Work order: Output the data below exactly.

═════ Provided records

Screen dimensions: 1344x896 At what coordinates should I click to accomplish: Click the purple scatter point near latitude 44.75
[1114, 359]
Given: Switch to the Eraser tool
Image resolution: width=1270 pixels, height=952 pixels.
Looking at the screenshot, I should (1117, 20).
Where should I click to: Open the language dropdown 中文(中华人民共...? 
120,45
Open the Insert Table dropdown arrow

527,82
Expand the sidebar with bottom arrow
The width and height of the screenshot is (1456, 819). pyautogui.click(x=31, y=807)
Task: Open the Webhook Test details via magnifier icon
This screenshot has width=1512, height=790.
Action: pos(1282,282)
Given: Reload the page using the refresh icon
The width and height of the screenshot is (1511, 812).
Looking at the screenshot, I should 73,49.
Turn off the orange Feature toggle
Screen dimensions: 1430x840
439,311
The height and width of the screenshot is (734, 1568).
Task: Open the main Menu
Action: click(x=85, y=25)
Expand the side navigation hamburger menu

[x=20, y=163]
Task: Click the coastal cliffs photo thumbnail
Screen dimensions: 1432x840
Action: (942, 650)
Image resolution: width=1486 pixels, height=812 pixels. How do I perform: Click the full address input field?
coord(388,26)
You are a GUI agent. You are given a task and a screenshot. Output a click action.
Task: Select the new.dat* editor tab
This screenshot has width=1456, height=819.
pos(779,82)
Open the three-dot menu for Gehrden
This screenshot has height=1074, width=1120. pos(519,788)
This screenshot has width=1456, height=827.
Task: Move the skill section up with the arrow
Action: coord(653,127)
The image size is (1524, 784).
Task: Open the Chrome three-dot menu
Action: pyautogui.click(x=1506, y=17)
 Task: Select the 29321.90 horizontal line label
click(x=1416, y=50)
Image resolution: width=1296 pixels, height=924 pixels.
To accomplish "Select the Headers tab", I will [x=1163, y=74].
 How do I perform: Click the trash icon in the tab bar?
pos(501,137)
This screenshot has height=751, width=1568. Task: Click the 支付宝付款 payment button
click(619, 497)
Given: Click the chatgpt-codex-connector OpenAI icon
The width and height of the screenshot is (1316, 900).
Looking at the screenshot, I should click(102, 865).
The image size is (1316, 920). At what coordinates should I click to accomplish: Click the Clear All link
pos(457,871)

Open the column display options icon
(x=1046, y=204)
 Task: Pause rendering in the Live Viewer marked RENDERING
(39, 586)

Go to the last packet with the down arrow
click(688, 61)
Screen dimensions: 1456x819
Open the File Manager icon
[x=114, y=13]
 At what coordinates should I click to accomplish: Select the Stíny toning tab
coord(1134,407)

══════════

Response to this exercise:
Screen dimensions: 1344x896 At what coordinates should I click to accomplish: Click the purple scatter point near latitude 44.75
[1114, 359]
Given: Switch to the Eraser tool
Image resolution: width=1270 pixels, height=952 pixels.
Looking at the screenshot, I should (1117, 20).
Where should I click to: Open the language dropdown 中文(中华人民共...? 
120,45
Open the Insert Table dropdown arrow

527,82
Expand the sidebar with bottom arrow
The width and height of the screenshot is (1456, 819). pyautogui.click(x=31, y=807)
Task: Open the Webhook Test details via magnifier icon
This screenshot has width=1512, height=790.
Action: pos(1282,282)
Given: Reload the page using the refresh icon
The width and height of the screenshot is (1511, 812).
Looking at the screenshot, I should 73,49.
Turn off the orange Feature toggle
Screen dimensions: 1430x840
439,311
The height and width of the screenshot is (734, 1568).
Task: Open the main Menu
Action: click(x=85, y=25)
Expand the side navigation hamburger menu

[x=20, y=163]
Task: Click the coastal cliffs photo thumbnail
Screen dimensions: 1432x840
Action: (942, 650)
Image resolution: width=1486 pixels, height=812 pixels. How do I perform: Click the full address input field?
coord(388,26)
You are a GUI agent. You are given a task and a screenshot. Output a click action.
Task: Select the new.dat* editor tab
This screenshot has width=1456, height=819.
pos(779,82)
Open the three-dot menu for Gehrden
This screenshot has height=1074, width=1120. pos(519,788)
This screenshot has width=1456, height=827.
Task: Move the skill section up with the arrow
Action: coord(653,127)
The image size is (1524, 784).
Task: Open the Chrome three-dot menu
Action: pyautogui.click(x=1506, y=17)
 Task: Select the 29321.90 horizontal line label
click(x=1416, y=50)
Image resolution: width=1296 pixels, height=924 pixels.
To accomplish "Select the Headers tab", I will [x=1163, y=74].
 How do I perform: Click the trash icon in the tab bar?
pos(501,137)
This screenshot has height=751, width=1568. Task: Click the 支付宝付款 payment button
click(619, 497)
Given: Click the chatgpt-codex-connector OpenAI icon
The width and height of the screenshot is (1316, 900).
Looking at the screenshot, I should click(102, 865).
The image size is (1316, 920). At what coordinates should I click to accomplish: Click the Clear All link
pos(457,871)

Open the column display options icon
(x=1046, y=204)
 Task: Pause rendering in the Live Viewer marked RENDERING
(39, 586)

Go to the last packet with the down arrow
click(688, 61)
Screen dimensions: 1456x819
Open the File Manager icon
[x=114, y=13]
 At what coordinates should I click to accomplish: Select the Stíny toning tab
coord(1134,407)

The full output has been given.